Scientists at Tel Aviv University have been conducting tests in order to ascertain whether damaged areas of the brain, the body's most complex and fragile piece of equipment, could be replaced and 'repaired' via digital methods.
The rats involved in this experiment, due to the implementation of such chips, have been nicknamed 'cyborgs'. Some campaigners consider the research 'grotesque', but those involved believe it could help the scientific and medical community make headway in both understanding and repairing the brain.
Professor Matti Mintz, at Tel Aviv University, explained to the BBC:
"Imagine there’s a small area in the brain that is malfunctioning, and imagine that we understand the architecture of this damaged area. So we try to replicate this part of the brain with electronics."
The tests involve switching impaired brain tissue with a neural microchip that is subsequently wired to the brain, taking over functions that the grey matter previously performed before suffering damage. Potentially, this could mean that motor function and neurological damage caused by strokes or diseases such as Parkinson's could be alleviated in the future.
Microchips could be used in order to replace specific brain functions, in the same manner that equipment such as pacemakers and many forms of transplant are already acceptable within the medical community.

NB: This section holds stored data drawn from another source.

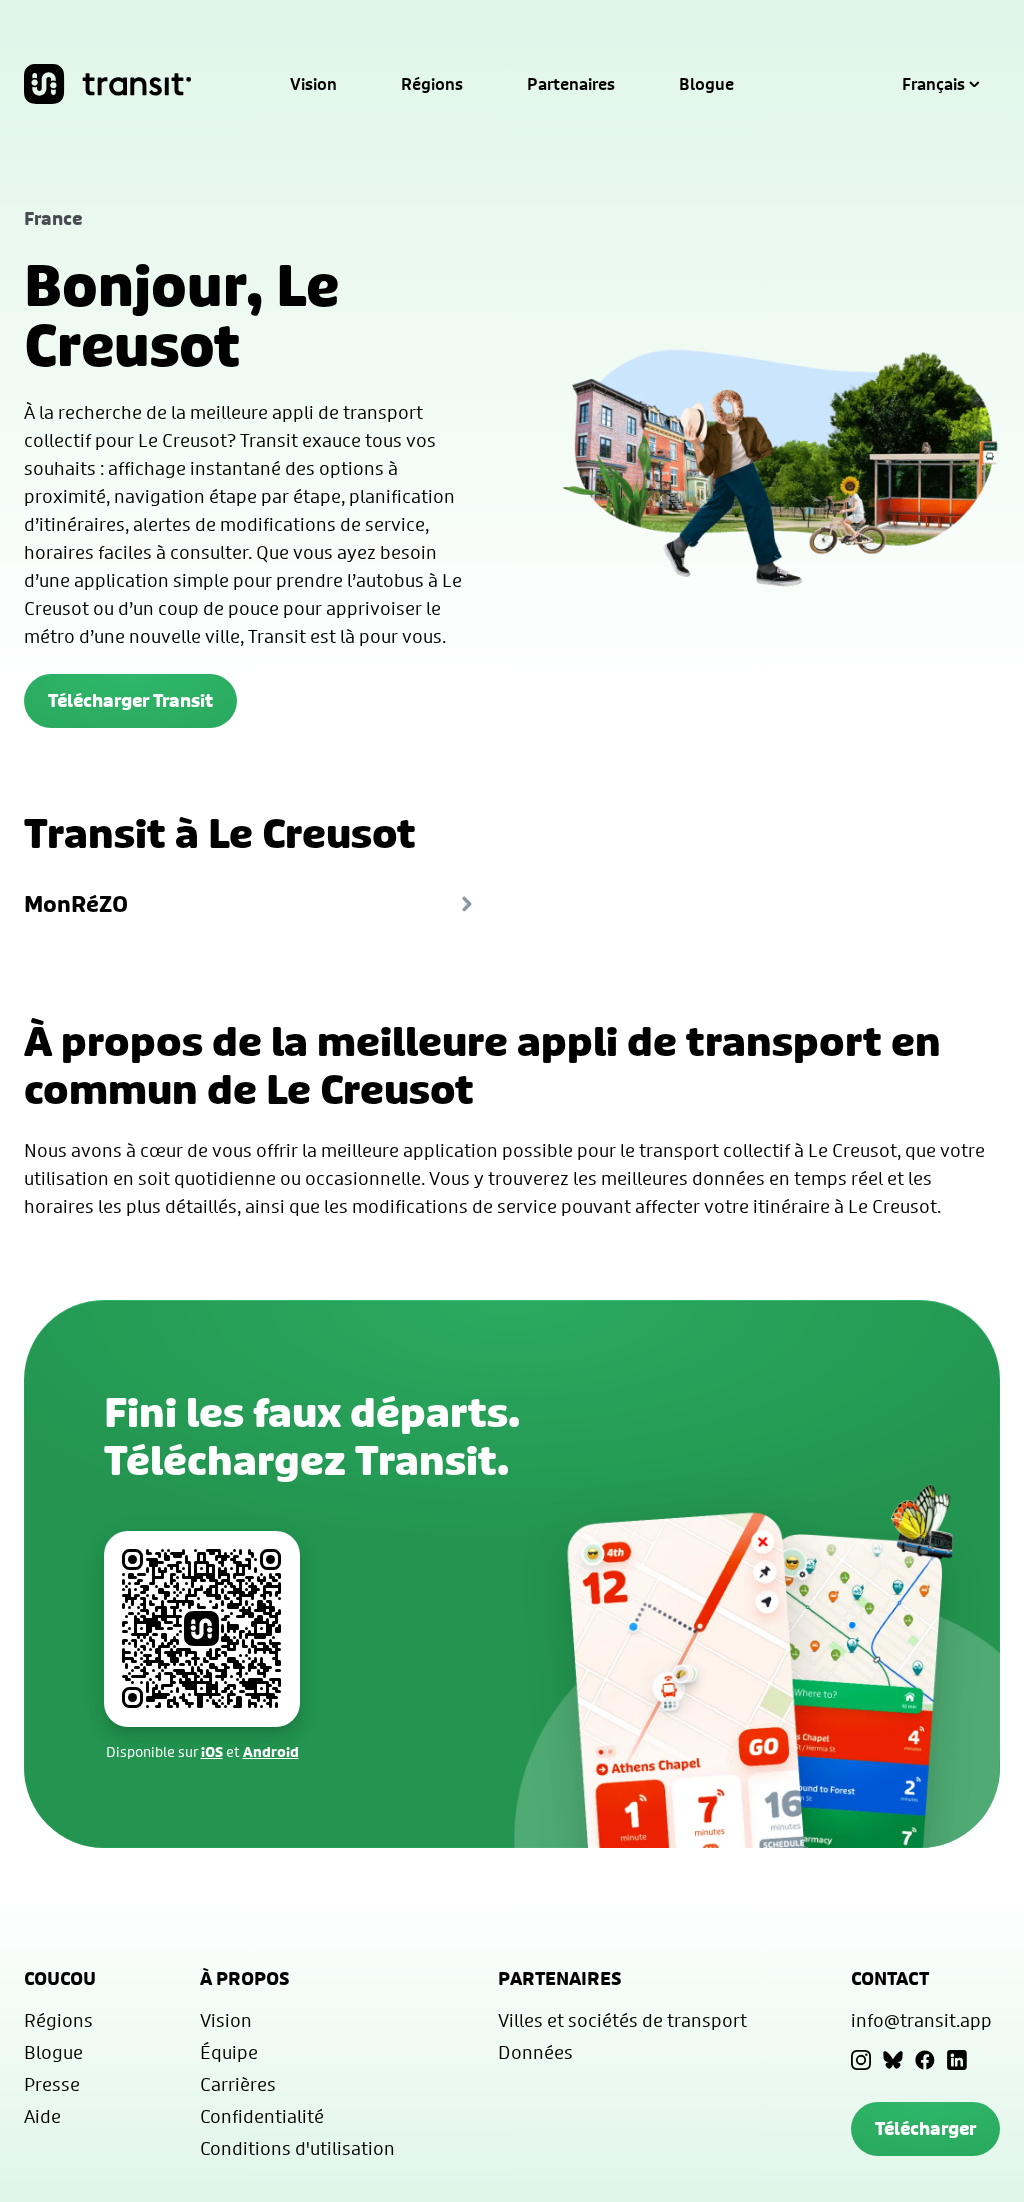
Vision (313, 84)
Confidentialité (262, 2116)
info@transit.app (921, 2020)
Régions (432, 84)
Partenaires (571, 84)
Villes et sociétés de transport (622, 2020)
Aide (42, 2116)
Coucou (60, 1978)
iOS (212, 1751)
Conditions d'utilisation (297, 2148)
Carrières (238, 2084)
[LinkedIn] (957, 2060)
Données (535, 2052)
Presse (52, 2084)
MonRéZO (76, 904)
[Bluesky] (893, 2060)
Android (271, 1751)
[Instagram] (861, 2060)
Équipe (229, 2052)
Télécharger (925, 2128)
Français (933, 84)
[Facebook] (925, 2060)
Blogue (706, 84)
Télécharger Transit (130, 700)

The study involves researchers inserting electrode sets inside a rat's brain and then connecting them to a microchip embedded just under the skin of the animal's skull. The chip then receives and interprets information from the brainstem -- in the same manner as the original, biological component -- before sending the exchange back to the motor centres in the brainstem.
The current results have shown a measure of success. Motor function was recorded in rats that had the neural microchip implanted to take over the role of damaged brain tissue, whereas rats without the chip displayed no motor capabilities. The Professor explained:
"We constructed a simulation that works in a similar way to the original biological system - and when we see some recovery of the lost movement, it is clear that it is coming from our synthetic device and not from any other area of the brain."
Naturally, animal rights groups are in uproar over the 'grotesque' experiments, labeling them "disgraceful" and "abhorrent". Jan Creamer, CEO of the UK-based National Anti-Vivisection Society says:
"This type of research raises enormous ethical concerns, let alone the poor animals whose lives are wasted on dubious and ego-driven experiments."
The scientists have future hopes of moving to human subjects after further testing, and current results in their eyes look promising.